Work task
No line before the one containing "Task: Open the Actor Class browser pawn icon" should appear; that line and all lines after it, through the end of the data, are to be set down exactly.

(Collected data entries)
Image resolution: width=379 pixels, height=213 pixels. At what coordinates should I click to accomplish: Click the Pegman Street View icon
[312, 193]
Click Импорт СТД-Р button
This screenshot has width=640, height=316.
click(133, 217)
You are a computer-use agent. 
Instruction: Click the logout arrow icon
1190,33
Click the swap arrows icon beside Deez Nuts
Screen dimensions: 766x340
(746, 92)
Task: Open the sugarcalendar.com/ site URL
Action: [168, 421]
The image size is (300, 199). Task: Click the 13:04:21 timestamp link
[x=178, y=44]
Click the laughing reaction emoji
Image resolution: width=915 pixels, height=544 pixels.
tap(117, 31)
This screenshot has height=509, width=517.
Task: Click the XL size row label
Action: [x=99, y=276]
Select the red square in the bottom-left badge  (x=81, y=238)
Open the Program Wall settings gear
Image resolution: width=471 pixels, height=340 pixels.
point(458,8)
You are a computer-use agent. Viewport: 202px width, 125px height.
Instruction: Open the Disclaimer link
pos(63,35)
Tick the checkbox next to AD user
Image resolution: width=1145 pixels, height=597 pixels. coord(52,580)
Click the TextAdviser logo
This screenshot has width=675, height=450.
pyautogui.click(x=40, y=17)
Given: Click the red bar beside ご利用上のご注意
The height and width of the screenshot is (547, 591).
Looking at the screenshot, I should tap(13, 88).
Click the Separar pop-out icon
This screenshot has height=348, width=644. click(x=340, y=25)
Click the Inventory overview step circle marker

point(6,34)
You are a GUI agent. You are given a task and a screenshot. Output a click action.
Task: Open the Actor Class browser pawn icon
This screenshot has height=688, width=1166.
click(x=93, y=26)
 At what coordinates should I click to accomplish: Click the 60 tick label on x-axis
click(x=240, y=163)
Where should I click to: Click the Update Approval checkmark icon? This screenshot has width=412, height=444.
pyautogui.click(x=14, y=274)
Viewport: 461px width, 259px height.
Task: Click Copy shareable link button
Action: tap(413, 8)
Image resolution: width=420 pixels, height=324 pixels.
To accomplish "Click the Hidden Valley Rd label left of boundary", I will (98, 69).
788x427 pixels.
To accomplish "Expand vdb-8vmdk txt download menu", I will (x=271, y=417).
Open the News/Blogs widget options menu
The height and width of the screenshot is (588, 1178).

Written answer
Task: Open the Actor Class browser pawn icon
This screenshot has height=688, width=1166.
click(x=93, y=26)
 At what coordinates should I click to accomplish: Click the 60 tick label on x-axis
click(x=240, y=163)
Where should I click to: Click the Update Approval checkmark icon? This screenshot has width=412, height=444.
pyautogui.click(x=14, y=274)
Viewport: 461px width, 259px height.
Task: Click Copy shareable link button
Action: tap(413, 8)
Image resolution: width=420 pixels, height=324 pixels.
To accomplish "Click the Hidden Valley Rd label left of boundary", I will (98, 69).
788x427 pixels.
To accomplish "Expand vdb-8vmdk txt download menu", I will (x=271, y=417).
Open the News/Blogs widget options menu
The height and width of the screenshot is (588, 1178).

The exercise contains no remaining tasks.